I have been working with some colleagues on a metaheuristic for an NP-Hard optimization problem. It is a genetic algorithm using a steady-state population replacement strategy (at each iteration a single new chromosome is created and used to replace an older one). The algorithm iterates until it fails to find a solution which is better than the current incumbent optimum for a pre-set number of consecutive iterations. The algorithm has been tested on benchmark instances and proved empirically to be fast and effective, outperforming previous approaches.

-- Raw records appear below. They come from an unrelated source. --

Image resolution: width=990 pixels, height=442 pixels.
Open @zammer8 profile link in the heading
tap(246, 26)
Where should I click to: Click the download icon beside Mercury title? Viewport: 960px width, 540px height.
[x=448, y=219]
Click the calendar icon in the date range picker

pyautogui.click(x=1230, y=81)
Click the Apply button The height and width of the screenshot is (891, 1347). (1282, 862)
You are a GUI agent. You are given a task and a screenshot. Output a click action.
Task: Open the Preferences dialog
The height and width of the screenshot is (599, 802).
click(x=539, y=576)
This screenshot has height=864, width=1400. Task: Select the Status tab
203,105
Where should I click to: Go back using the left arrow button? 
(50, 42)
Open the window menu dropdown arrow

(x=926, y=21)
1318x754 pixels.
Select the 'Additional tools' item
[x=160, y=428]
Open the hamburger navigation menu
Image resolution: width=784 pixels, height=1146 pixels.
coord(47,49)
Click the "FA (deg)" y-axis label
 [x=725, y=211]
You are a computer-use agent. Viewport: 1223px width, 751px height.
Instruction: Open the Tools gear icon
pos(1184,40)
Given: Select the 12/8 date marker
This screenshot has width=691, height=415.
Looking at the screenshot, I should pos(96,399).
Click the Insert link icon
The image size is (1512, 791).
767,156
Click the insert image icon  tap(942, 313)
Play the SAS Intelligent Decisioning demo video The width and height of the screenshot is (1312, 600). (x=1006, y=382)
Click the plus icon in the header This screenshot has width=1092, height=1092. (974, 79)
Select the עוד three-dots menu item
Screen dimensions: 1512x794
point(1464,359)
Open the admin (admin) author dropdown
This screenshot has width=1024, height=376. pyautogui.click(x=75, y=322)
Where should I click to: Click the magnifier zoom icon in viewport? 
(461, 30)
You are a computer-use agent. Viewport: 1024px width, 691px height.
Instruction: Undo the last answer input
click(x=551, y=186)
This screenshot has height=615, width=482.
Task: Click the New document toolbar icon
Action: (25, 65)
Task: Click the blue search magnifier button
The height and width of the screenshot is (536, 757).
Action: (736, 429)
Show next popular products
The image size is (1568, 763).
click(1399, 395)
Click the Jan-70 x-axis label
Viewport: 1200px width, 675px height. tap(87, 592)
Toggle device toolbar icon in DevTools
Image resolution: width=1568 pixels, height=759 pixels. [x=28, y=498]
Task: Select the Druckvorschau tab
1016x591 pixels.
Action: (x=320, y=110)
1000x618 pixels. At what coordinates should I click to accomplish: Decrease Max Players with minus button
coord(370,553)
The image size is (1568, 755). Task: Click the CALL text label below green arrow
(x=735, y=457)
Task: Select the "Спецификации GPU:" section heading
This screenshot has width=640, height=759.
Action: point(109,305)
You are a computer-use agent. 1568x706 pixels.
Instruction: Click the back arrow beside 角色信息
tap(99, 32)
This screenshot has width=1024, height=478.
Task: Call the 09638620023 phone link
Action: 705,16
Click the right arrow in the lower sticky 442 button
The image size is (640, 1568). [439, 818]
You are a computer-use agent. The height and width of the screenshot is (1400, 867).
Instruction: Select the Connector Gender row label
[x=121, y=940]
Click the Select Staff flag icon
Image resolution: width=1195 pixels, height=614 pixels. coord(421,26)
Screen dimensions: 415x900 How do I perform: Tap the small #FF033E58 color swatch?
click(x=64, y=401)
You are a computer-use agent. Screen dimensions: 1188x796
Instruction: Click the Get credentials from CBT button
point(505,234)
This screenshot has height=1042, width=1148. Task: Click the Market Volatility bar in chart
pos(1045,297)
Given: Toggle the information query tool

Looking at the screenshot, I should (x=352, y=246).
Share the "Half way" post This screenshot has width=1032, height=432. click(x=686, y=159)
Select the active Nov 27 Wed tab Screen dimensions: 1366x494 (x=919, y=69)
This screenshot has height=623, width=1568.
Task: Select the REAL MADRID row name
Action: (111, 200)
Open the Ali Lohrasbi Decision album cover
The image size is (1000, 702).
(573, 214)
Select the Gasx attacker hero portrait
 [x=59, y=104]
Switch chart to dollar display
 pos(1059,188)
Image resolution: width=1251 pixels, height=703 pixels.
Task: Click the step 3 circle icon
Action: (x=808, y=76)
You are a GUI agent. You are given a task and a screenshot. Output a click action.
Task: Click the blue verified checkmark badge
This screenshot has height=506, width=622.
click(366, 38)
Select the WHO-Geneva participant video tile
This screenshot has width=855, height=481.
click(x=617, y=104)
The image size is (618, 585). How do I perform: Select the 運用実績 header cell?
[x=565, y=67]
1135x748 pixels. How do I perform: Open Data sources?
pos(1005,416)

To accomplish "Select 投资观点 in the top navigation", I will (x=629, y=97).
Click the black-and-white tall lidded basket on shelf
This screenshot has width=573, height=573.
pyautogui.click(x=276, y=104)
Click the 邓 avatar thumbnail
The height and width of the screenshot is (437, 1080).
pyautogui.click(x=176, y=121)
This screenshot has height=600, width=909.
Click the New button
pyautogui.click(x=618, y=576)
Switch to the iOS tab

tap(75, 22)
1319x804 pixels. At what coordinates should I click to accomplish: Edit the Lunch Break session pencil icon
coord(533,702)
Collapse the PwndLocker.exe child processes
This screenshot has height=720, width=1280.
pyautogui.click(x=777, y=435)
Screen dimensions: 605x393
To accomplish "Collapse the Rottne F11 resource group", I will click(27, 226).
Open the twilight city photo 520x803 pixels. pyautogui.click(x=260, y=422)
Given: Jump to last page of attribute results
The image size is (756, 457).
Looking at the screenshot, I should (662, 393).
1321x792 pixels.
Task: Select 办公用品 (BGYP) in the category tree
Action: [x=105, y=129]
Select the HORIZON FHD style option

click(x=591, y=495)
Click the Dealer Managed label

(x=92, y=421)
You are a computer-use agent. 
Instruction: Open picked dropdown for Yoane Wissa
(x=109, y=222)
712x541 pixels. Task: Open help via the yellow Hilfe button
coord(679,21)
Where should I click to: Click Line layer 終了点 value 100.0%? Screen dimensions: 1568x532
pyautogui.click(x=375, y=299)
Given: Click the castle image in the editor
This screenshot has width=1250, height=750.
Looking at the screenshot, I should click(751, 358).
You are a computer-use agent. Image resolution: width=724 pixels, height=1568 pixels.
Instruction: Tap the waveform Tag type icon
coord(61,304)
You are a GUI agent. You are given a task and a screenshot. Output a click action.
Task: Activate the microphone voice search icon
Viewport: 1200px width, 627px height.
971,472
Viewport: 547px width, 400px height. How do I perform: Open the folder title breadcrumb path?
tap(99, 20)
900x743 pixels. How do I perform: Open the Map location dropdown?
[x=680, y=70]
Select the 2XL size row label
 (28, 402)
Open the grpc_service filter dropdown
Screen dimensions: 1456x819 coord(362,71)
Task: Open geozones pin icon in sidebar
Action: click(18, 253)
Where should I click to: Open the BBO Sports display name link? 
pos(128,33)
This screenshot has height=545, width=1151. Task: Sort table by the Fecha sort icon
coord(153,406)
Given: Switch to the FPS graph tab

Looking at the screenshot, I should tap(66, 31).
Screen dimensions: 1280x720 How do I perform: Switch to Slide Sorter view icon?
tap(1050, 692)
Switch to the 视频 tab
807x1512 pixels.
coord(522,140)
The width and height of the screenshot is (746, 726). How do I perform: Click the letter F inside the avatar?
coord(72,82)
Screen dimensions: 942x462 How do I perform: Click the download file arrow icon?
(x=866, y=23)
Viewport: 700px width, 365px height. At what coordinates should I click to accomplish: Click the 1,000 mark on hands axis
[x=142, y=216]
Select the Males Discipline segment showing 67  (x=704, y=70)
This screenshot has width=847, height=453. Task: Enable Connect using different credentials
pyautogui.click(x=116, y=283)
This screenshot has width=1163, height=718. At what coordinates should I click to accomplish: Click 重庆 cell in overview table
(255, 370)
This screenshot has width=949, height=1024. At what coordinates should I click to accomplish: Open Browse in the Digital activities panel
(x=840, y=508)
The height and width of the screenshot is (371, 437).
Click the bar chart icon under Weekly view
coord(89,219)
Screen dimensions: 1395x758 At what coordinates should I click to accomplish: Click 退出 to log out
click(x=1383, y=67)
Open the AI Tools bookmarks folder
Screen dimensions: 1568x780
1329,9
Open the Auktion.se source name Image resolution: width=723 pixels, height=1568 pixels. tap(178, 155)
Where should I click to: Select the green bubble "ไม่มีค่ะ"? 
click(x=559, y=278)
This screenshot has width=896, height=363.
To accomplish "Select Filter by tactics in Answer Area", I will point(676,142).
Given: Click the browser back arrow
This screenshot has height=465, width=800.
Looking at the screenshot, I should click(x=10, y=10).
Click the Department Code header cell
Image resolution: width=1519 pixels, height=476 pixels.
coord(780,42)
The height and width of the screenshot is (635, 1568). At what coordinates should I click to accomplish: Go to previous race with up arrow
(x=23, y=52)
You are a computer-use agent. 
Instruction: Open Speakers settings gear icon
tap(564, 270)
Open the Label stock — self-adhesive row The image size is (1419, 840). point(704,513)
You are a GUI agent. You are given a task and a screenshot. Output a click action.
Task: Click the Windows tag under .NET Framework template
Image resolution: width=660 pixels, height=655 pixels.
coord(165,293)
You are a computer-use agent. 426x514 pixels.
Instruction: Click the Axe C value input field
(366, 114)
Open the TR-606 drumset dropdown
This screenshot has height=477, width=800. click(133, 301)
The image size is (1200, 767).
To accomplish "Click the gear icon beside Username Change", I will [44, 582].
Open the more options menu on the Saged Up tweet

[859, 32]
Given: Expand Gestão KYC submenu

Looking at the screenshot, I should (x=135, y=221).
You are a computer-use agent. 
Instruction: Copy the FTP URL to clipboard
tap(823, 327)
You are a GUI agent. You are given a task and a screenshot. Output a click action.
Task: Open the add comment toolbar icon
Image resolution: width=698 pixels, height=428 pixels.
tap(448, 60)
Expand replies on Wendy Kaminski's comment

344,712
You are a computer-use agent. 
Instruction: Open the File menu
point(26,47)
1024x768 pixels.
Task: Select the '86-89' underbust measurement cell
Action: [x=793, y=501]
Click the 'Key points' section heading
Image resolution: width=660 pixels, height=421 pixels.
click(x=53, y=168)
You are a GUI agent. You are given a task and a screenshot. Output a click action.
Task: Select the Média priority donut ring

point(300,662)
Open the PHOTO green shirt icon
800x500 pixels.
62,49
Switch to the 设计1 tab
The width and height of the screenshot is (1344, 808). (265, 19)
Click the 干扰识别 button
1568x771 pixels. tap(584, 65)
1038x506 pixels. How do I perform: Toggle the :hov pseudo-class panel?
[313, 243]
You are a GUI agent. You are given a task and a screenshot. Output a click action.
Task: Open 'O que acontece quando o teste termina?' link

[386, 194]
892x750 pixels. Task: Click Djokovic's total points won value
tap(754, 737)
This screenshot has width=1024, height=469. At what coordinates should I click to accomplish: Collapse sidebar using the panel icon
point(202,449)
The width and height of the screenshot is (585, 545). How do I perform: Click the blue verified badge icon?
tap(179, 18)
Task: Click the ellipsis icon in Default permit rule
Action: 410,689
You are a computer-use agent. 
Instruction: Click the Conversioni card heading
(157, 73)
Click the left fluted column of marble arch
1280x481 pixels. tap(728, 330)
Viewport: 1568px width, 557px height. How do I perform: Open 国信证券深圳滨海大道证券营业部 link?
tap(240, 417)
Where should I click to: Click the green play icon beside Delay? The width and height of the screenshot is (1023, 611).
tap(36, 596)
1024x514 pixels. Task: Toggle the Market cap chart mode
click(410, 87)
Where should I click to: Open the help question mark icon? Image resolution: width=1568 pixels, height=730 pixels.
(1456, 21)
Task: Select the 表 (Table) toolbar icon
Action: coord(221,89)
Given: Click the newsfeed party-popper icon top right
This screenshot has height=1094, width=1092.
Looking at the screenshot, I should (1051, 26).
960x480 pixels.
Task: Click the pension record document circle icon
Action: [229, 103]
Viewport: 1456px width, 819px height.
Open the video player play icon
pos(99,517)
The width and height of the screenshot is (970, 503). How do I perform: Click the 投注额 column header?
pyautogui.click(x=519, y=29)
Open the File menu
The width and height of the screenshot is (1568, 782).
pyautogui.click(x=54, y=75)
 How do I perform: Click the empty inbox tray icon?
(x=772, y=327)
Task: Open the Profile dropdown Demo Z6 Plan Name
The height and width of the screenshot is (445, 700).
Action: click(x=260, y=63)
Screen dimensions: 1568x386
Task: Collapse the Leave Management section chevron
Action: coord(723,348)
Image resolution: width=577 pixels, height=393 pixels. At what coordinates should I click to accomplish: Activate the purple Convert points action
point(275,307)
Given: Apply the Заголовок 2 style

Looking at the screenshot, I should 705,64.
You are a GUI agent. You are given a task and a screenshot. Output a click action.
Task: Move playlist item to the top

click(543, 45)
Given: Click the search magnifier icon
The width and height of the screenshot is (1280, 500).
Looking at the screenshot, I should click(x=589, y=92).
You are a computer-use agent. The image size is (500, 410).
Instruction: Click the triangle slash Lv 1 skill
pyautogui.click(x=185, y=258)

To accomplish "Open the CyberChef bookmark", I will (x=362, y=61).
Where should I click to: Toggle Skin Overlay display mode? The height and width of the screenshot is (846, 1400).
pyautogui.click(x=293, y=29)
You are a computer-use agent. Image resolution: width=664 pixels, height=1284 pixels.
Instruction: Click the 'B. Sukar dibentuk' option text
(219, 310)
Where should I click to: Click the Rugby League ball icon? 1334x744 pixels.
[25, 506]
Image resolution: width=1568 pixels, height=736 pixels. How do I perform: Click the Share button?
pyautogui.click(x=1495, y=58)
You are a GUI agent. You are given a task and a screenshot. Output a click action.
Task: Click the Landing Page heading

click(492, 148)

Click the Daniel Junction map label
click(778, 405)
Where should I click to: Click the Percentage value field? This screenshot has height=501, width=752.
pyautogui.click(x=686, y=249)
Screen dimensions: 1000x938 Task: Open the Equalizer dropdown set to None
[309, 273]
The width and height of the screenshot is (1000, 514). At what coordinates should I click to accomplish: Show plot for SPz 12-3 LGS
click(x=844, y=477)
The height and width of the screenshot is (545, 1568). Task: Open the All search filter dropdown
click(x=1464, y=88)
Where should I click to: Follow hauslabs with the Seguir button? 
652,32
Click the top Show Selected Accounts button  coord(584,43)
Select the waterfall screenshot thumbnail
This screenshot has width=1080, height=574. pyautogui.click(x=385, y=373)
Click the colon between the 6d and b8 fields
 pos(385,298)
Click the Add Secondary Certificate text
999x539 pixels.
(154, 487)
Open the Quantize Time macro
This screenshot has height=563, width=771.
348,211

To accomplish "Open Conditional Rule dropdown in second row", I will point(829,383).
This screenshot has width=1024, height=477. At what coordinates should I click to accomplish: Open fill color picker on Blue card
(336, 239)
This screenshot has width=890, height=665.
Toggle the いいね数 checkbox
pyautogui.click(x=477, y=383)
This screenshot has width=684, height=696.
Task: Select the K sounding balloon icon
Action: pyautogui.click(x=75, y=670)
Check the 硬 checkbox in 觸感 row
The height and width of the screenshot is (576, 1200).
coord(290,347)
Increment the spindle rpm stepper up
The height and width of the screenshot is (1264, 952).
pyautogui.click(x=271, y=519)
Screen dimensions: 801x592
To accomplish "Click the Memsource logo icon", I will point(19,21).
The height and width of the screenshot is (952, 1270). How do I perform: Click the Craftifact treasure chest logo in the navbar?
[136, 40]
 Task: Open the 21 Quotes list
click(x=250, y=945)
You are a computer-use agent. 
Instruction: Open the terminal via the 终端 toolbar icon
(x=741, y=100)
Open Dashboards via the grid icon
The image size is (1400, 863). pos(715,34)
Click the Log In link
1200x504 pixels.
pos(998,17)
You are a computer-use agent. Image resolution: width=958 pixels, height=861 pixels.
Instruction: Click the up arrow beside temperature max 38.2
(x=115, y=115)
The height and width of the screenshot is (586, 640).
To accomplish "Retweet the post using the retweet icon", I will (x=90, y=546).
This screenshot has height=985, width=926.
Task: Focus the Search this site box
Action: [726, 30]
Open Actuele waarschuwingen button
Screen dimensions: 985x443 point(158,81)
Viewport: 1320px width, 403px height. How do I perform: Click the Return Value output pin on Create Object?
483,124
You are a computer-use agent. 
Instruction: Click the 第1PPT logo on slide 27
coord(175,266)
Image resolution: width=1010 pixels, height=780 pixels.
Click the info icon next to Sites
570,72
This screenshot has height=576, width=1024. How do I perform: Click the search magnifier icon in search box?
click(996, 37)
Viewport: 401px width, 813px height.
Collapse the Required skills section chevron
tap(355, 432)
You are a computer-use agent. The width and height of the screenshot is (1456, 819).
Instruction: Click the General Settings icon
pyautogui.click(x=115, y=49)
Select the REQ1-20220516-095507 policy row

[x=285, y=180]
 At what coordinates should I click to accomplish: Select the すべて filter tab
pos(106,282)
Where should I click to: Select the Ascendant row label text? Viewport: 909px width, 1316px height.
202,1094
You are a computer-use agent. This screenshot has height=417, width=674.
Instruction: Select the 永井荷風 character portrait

We submitted our work to a journal and received rather favorable reviews. Among the modification requests, we were asked to state the time complexity of the procedure. While we have no difficulty to evaluate the (polynomial) complexity of a single iteration, we realized that, given the exponentially large solution space and our termination criterion, our algorithm could theoretically iterate an exponential number of times. Is this considered acceptable for a heuristic? After all, I was thinking, the same conclusion may even apply to a simple local search scheme, should it keep finding marginal improvements in its neighborhoods indefinitely without getting trapped in a local optimum.
Should we look into complexity analysis different from worst-case? Do you have references to works we may look into? Apologies if the question is too trivial, we are not "pure" computer scientists (although we submitted this work to a CS journal since we thought it was the right outlet for it).